5月は再び鈍化、インフレの影響とサービスへの移行が窺える

5月の前月比は-0.3%

 米国時間6月15日に米商務省が、2022年5月の小売売上高を発表しました。小売売上(合計)は前月比-0.3%で、同+1.0%と増加を予想していたブルームバーグ集計による市場予想中央値を下回りました。

 なお、4月分の小売売上(合計)については、前月発表された速報値の同+0.9%から、同+0.7%に下方修正されました。

 業種別にみると、4月改定値ではガソリン価格の一時的下落で前月比-1.9%と大きく減少していたガソリンスタンドが、5月は同+4.0%と大きく伸びています。

 そのほかでは、食品・飲料や百貨店、飲食店などが前月比で増加しています。一方、自動車・同部品や電気製品、オンライン小売を含む無店舗販売、家具などが前月比で減少しています。

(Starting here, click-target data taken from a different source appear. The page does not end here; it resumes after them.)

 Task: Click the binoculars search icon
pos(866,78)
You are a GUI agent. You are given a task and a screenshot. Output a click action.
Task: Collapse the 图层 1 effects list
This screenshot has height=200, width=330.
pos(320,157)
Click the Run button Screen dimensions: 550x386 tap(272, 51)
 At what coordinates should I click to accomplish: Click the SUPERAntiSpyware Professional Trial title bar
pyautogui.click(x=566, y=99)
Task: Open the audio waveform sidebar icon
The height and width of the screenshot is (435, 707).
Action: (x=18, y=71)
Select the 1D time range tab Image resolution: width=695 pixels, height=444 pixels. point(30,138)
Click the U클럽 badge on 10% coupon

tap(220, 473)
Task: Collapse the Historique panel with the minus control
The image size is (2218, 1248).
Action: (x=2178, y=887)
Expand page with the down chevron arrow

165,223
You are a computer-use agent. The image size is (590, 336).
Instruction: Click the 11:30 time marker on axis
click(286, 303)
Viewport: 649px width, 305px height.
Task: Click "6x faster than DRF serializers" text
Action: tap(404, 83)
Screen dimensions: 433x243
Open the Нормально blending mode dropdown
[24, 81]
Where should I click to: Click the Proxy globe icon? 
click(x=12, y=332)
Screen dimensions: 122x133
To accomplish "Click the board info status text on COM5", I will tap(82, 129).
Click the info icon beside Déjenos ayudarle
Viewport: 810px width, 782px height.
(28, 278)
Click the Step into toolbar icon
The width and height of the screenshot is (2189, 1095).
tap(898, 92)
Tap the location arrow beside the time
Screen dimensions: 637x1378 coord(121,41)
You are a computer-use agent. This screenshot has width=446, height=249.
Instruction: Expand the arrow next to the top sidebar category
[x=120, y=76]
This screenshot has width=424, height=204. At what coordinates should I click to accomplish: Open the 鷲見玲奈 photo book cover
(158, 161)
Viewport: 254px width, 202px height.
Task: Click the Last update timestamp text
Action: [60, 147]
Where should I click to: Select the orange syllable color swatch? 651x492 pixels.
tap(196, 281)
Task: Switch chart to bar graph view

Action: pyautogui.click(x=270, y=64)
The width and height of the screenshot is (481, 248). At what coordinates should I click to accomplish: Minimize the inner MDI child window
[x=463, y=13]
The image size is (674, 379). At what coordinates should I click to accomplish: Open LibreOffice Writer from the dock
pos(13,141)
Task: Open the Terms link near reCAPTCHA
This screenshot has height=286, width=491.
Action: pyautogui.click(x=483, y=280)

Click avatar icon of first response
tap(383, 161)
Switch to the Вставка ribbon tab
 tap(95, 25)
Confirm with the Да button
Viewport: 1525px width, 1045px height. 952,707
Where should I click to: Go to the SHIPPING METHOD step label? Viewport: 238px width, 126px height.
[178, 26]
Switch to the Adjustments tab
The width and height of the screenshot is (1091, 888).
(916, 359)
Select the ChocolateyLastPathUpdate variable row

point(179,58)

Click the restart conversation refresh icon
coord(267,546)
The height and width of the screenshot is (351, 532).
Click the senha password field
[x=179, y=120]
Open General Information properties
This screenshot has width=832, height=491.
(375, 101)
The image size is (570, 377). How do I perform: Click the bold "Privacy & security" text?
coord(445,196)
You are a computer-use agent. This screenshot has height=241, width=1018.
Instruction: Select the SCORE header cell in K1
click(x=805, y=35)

 GDP(国内総生産)の算出に用いられる、コントロールグループと呼ばれる自動車や建材、ガソリンスタンド、食品を除いたコア小売売上高は、5月は前月比+0.0%と横這いでした。

5月の前年同月比は+8.1%

 次に前年同月比について見てみると、小売売上(合計)は、5月は+8.1%でした。4月分については、速報値の同+8.2%から同+7.8%に下方修正されました。

 業種別では、ガソリンスタンドの増加が目立ちます。また、コロナ禍の反動とみられますが、飲食店が同+17.5%と、3月、4月に引き続き大きく伸びています。また、前月比では減少となっている無店舗販売は、前年同月比では+7.0%と増加しています。

 一方、自動車・同部品、電気製品は減少しています。

前年同月比は増加が続く

 前年同月比の推移をみると、小売売上高(合計) は、3月に+7.1%と、2月までの二桁増から鈍化していました。その後、4月には同+7.8%、今回発表された5月は同+8.1%と、一桁後半の増加が続いています。

 無店舗販売は、2月の同+14.4%から3月には同+3.6%にまで大きく鈍化していました。4月改定値は同+9.2%となり、今回発表された5月速報値は同+7.0%と、こちらも一桁後半の増加が続いています。

ミシガン大学の消費者マインド調査

 6月10日には、ミシガン大学消費者マインド指数が発表されました。6月速報値は50.2と史上最低を記録し、5月確報値の58.4から一段と低下しました。調査元のミシガン大学は、46%の回答者が、インフレを悲観的な見方の理由に挙げているとしています。

 消費者の期待インフレ率調査については、6月速報値の1年先のインフレ見通しは前年比5.4%、5年先については同3.3%と、共に5月確報値から加速しました。

今後の注目点

 5月小売売上高では、前月比、前年同月比共にガソリンスタンドでの支出が大きく伸びている一方、自動車・同部品や電気製品などでは前月比、前年同月比共に減少していることが目につきます。

 可処分所得の多くがガソリンに充当されていることや、インフレ高進に伴い比較的単価の高い商品の購入で消費者が影響を受けていること、製造現場におけるサプライチェーン問題の影響を受けている可能性、などが考えられます。

 一方、飲食店は前月比、前年同月比共に伸びていることから、モノからサービスへ消費がシフトしている可能性も考えられます。

 懸念材料はあるものの、前年同月比では多くの業種で増加していることから、消費の基調は堅調と推察されます。

 小売売上高は単月の動きが大きいことから、今後も継続して動向を確認していきたいと考えます。